◆ PASSAGE SHOWN ◆

----------

Showing posts with label Day-to-Day. Show all posts
Showing posts with label Day-to-Day. Show all posts

Wednesday, November 23, 2011

Day-to-Day Normalness of Life

By David Horn, ThD
Director, The Ockenga Institute

Everything changed. In little more than a month on that barren, floating shoal, their perspective on their lives was so radically altered. What they valued most in their lives up to that point--the tiniest pleasures that were their largest preoccupations, thought lives filled with what they considered “normal” things--all so quickly and unalterably became of so little consequence. In a relative moment in time, the “stuff” of their lives became the basic, unadorned preoccupations of survival. So little mattered of their old lives; so much rested on a new point of view.
If you haven’t read Alfred Lansing’s gripping story of Sir Ernest Shackelton’s ill-fated 1914 expedition to Antartica, I highly recommend it. It is a survival story of 29 men set adrift for five months on ice packs after their ship was crushed by ice, only to then suffer through a 1,000 mile voyage in an open boat across the stormiest ocean on the globe. It is a magnificent picture of persons pulled away from everyday normal life and forced to live and think in radically different ways.

----------

◆ SUPPLIED MATERIAL ◆
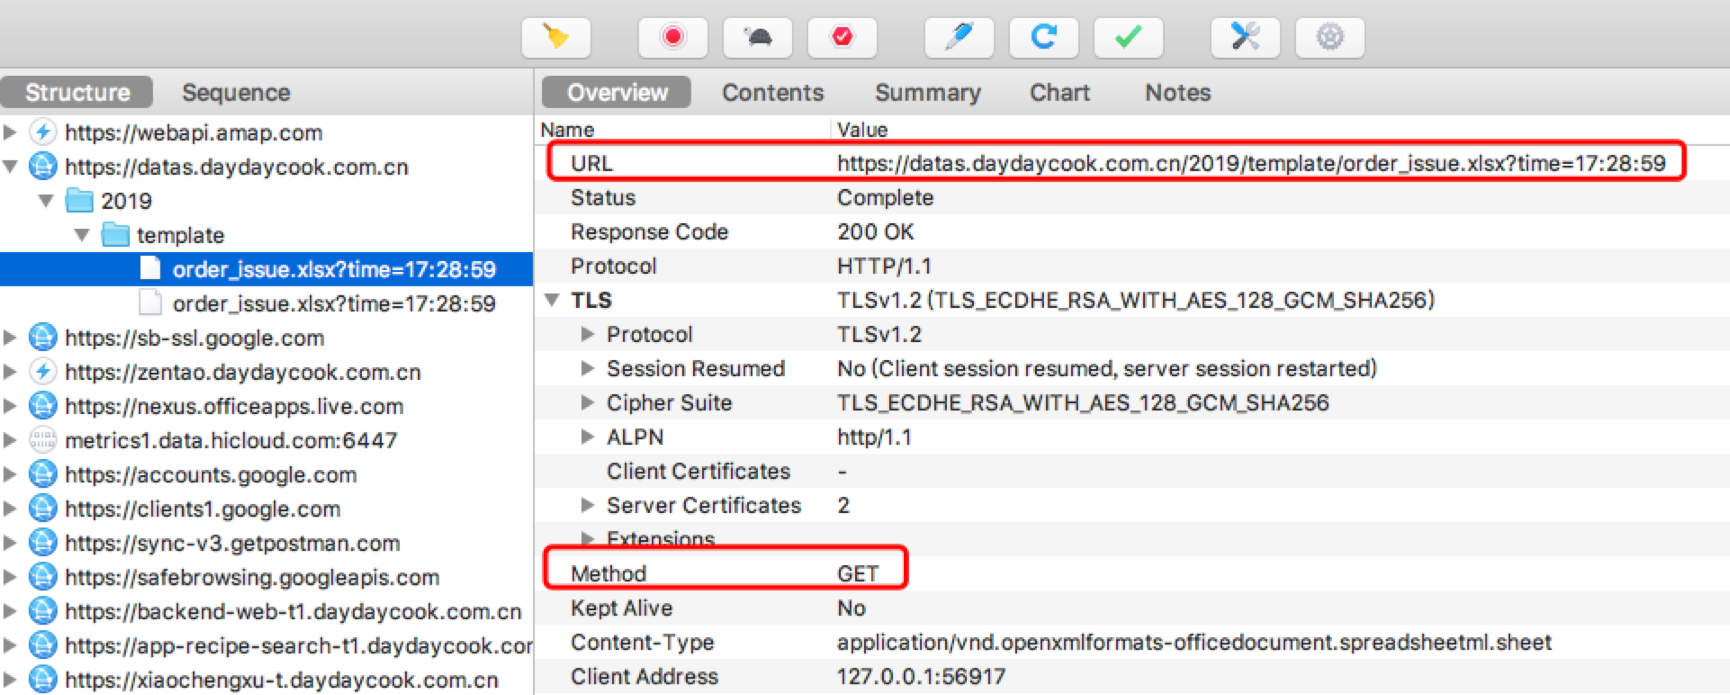Open the Tools wrench icon
Viewport: 1730px width, 695px height.
[x=1245, y=38]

----------

◆ WORK TO COMPLETE ◆
- 1) List every person named in the Day-to-Day Normalness of Life post.
- 2) Carry on the Day-to-Day Normalness of Life post from its last sentence.

◆ TASK-BY-TASK ANSWERS ◆
- 1)
David Horn
Alfred Lansing
Sir Ernest Shackelton

- 2)
Short of subjecting ourselves artificially to some form of fringe experience, I wonder what it takes for us to break through the day-to-day “normalness” of our lives? How do we who seek to bring freshness and new perspective to those to whom we minister keep our own lives fresh? How do the things that really matter from God’s perspective become our common, consuming passions?

I certainly don’t claim to know the answer to these questions, but if Shackelton’s story is of any help, it is that none of these men would have changed on their own. To a man, all of them were relatively comfortable with the make-up of their own lives. It was only as they were forced to change that they did change.

Certainly this is what is behind the joy we are all called to consider in the first chapter of the book of James. God makes trials and temptations part of the warp-and-wolf of our lives because He knows that we don’t have it in us to change on our own. Our faith grows, not from within, but from without as God works in and through the circumstances of our lives.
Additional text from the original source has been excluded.